Oblomov is the story of a very likeable but lazy Russian aristocrat who spends his days lounging at home in his dressing gown. No, not just when he’s nursing a stinking hangover which the usual cure of a salt ‘n’ vinegar crisp sandwich fails to remedy. EVERY DAY. The depth of Oblomov’s inertia spawned the term ‘Oblomovism’ as a derogative label for the sluggish procrastination apparently displayed by both the nineteenth-century Russian landed gentry and 1960s Soviet bureaucrats (plus ça change mes amis, plus ça change…).
However, this tale of Oblomov’s (slow) journey through life, set against a vivid portrait of pre-Revolutionary Russia, is more than a comedic swipe at lazy posh gits – although there is plenty of humour here, in the double-act between Oblomov and his bitter yet completely devoted servant Zakhar; Oblomov’s melodramatic exclamations at the swines who disturb his cloistered calm (‘Don’t come near! Don’t come near! You’ve just come in from the cold!’); and his endless excuses for his slothful behaviour (‘Why do you suppose I am so late in getting up? I’ve been lying here thinking how to extricate myself from my difficulties’).
Rather, it is a tale that debates the very meaning of life and the true source of human happiness, by asking us to determine the best approach to human existence – Oblomov’s simple (albeit lazy) way, or that of the rest of the world rushing madly around him.

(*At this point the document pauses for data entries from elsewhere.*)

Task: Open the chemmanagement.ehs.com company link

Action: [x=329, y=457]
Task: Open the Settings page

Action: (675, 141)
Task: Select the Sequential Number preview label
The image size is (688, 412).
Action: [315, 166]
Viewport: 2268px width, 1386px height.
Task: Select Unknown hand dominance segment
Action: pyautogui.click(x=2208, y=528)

Moreover it questions how far we should judge and seek to change another person’s way of life, whether such change is even possible, and whether we can ever truly understand the motivations behind a person’s lifestyle choice.
Initially, Oblomov’s justifications of his manner of living reminded me of the themes explored in The Tao of Pooh and the Te of Piglet – I decided that his childhood friend Stolz and love interest Olga were essentially a couple of Bisy Backsons trying to turn a Taoist Oblomov, happily living by his own code, into one of their excessively-busy own:
They’re all dead, those members of the world and society, more sound asleep than I! They may not lie in bed, but they spend their days rushing to and fro like flies, and what’s the sense of it?
…Doesn’t everyone strive for the very things I dream of?…Isn’t that the purpose of all your rushing about, your passions, wars, politics, trade – to achieve peace, to attain this ideal of a lost paradise?
For a short, glorious time, I could re-imagine Oblomov as the 19th century Russian equivalent of 1990s Indie-king Mark Chadwick, belting out The Levellers’ rallying cry to follow one’s own individual way of life (see video below, with thanks to YouTube) whilst bedecked in his dressing gown ‘of Persian material, an authentic oriental robe with nothing European about it…so capacious that he could wrap it twice around himself’. But I slowly realized that Oblomov’s character, and the reasoning behind his dressing-gowned existence, were not so easily explained, and that’s where the genius of this book lies. For example, how far has Oblomov proactively chosen this life-path, when his cosseted aristocratic upbringing meant he
…lost (the) ability to do things while still a child at Oblomovka [his family estate], among your aunts and nurses. It began with not knowing how to put on your own stockings and ended with not knowing how to live.
Is he genuinely content in his lethargy, or actually navigating an anxious state:
Oblomov reverted to a kind of childish timidity, anticipating danger and harm in everything outside the sphere of his daily existence – a result of growing unaccustomed to the diversity of external events.
and depressively regretting the opportunities lost through his inertia:
…he went on planning and preparing to begin life, and making mental sketches of a design for his future; but with each fleeting year he was obliged to modify and discard something of the design.
Finally, how successful is his approach to life if it jeopardizes his relationship with his lover Olga, whilst exposing him to the dastardly Taranteyev’s financial exploitation? (#NoSpoilersAtBrontë’sPageTurners, but Tarantayev is essentially an extreme version of That Person, found in every group of friends up and down the land, who never buys a round. Next time That Person in your group of friends pulls their familiar trick, try saying ‘Oh X, you are SUCH a Taranteyev!’ Unless the pint-dodger has a working knowledge of Russian literature, this quip will enable you to expel that anger at un-bought rounds which only the British truly understand, whilst upholding the other great British tradition of never openly admitting that someone has peeved you. Just a little free tip from Brontë’s Page Turners, in time for the Easter bank holiday weekend where the sin of non-round buying is displayed in non-Christian abundance.)
The ending of Oblomov’s story doesn’t provide a tidy solution to these meaning-of-life questions, but no wonder – these are the perennial questions that we have faced since the days of the caves. Nevertheless, spending a week or so with Oblomov made me consider some Very Deep Questions whilst having a giggle and the occasional sob. I might even say that Oblomov has become my favourite Russian novel, but should caveat this by admitting that as a teenager I was scarred by various forays into Russian literature which led me to equate Russian novels with long-winded tracts on farming, so anything that doesn’t leave me dreaming of tractors is considered a boon. Yes, I have summarized an entire literary genre there, but I’m sticking with it.